Dataset excerpt
◆ ◆ ◆ ◆ ◆

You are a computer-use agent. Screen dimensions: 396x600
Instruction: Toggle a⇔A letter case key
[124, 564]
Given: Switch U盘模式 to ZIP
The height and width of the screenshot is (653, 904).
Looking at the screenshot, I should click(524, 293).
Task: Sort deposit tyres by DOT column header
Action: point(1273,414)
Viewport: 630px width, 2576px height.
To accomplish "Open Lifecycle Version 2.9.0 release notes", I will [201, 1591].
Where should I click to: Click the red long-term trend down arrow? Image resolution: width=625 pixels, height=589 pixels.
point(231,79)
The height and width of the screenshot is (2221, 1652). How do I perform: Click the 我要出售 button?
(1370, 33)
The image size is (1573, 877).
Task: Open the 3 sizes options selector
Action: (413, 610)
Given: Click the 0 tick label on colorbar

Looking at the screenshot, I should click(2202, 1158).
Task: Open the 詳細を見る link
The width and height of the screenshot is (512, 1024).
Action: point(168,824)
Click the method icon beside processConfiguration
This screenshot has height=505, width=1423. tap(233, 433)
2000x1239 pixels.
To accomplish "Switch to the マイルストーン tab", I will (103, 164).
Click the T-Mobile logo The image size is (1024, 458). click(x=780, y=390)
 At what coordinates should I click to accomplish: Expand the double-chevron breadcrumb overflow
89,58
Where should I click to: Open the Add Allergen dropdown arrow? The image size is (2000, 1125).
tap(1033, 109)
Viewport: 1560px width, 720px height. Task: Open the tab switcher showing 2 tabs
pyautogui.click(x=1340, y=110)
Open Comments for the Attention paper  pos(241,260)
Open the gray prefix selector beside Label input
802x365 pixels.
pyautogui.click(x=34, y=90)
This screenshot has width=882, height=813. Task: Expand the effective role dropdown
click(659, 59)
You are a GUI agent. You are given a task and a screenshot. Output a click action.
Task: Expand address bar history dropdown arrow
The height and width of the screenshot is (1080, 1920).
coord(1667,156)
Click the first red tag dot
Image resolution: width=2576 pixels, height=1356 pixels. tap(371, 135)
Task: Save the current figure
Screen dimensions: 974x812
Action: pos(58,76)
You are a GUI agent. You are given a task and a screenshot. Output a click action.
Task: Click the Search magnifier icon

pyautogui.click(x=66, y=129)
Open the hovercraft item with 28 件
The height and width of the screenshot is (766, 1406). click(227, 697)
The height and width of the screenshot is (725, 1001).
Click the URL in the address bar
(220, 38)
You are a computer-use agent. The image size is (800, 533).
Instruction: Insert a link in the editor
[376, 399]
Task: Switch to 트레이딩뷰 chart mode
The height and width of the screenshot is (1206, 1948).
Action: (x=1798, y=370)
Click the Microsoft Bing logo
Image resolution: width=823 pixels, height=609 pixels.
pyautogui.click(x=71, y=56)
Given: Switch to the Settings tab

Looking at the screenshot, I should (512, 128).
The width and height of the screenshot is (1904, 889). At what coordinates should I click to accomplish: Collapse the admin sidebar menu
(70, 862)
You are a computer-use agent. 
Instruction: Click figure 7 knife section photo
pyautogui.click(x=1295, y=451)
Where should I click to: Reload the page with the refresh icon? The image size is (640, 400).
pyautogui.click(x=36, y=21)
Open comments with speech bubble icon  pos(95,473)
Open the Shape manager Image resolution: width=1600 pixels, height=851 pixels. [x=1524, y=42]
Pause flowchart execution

◆ ◆ ◆ ◆ ◆

_WHAT NEEDS TO BE DONE_: Retype all of the material above exactly, line for line, without changing anything.

_SOLUTION FOR THIS PROBLEM_:
You are a computer-use agent. Screen dimensions: 396x600
Instruction: Toggle a⇔A letter case key
[124, 564]
Given: Switch U盘模式 to ZIP
The height and width of the screenshot is (653, 904).
Looking at the screenshot, I should click(524, 293).
Task: Sort deposit tyres by DOT column header
Action: point(1273,414)
Viewport: 630px width, 2576px height.
To accomplish "Open Lifecycle Version 2.9.0 release notes", I will [201, 1591].
Where should I click to: Click the red long-term trend down arrow? Image resolution: width=625 pixels, height=589 pixels.
point(231,79)
The height and width of the screenshot is (2221, 1652). How do I perform: Click the 我要出售 button?
(1370, 33)
The image size is (1573, 877).
Task: Open the 3 sizes options selector
Action: (413, 610)
Given: Click the 0 tick label on colorbar

Looking at the screenshot, I should click(2202, 1158).
Task: Open the 詳細を見る link
The width and height of the screenshot is (512, 1024).
Action: point(168,824)
Click the method icon beside processConfiguration
This screenshot has height=505, width=1423. tap(233, 433)
2000x1239 pixels.
To accomplish "Switch to the マイルストーン tab", I will (103, 164).
Click the T-Mobile logo The image size is (1024, 458). click(x=780, y=390)
 At what coordinates should I click to accomplish: Expand the double-chevron breadcrumb overflow
89,58
Where should I click to: Open the Add Allergen dropdown arrow? The image size is (2000, 1125).
tap(1033, 109)
Viewport: 1560px width, 720px height. Task: Open the tab switcher showing 2 tabs
pyautogui.click(x=1340, y=110)
Open Comments for the Attention paper  pos(241,260)
Open the gray prefix selector beside Label input
802x365 pixels.
pyautogui.click(x=34, y=90)
This screenshot has width=882, height=813. Task: Expand the effective role dropdown
click(659, 59)
You are a GUI agent. You are given a task and a screenshot. Output a click action.
Task: Expand address bar history dropdown arrow
The height and width of the screenshot is (1080, 1920).
coord(1667,156)
Click the first red tag dot
Image resolution: width=2576 pixels, height=1356 pixels. tap(371, 135)
Task: Save the current figure
Screen dimensions: 974x812
Action: pos(58,76)
You are a GUI agent. You are given a task and a screenshot. Output a click action.
Task: Click the Search magnifier icon

pyautogui.click(x=66, y=129)
Open the hovercraft item with 28 件
The height and width of the screenshot is (766, 1406). click(227, 697)
The height and width of the screenshot is (725, 1001).
Click the URL in the address bar
(220, 38)
You are a computer-use agent. The image size is (800, 533).
Instruction: Insert a link in the editor
[376, 399]
Task: Switch to 트레이딩뷰 chart mode
The height and width of the screenshot is (1206, 1948).
Action: (x=1798, y=370)
Click the Microsoft Bing logo
Image resolution: width=823 pixels, height=609 pixels.
pyautogui.click(x=71, y=56)
Given: Switch to the Settings tab

Looking at the screenshot, I should (512, 128).
The width and height of the screenshot is (1904, 889). At what coordinates should I click to accomplish: Collapse the admin sidebar menu
(70, 862)
You are a computer-use agent. 
Instruction: Click figure 7 knife section photo
pyautogui.click(x=1295, y=451)
Where should I click to: Reload the page with the refresh icon? The image size is (640, 400).
pyautogui.click(x=36, y=21)
Open comments with speech bubble icon  pos(95,473)
Open the Shape manager Image resolution: width=1600 pixels, height=851 pixels. [x=1524, y=42]
Pause flowchart execution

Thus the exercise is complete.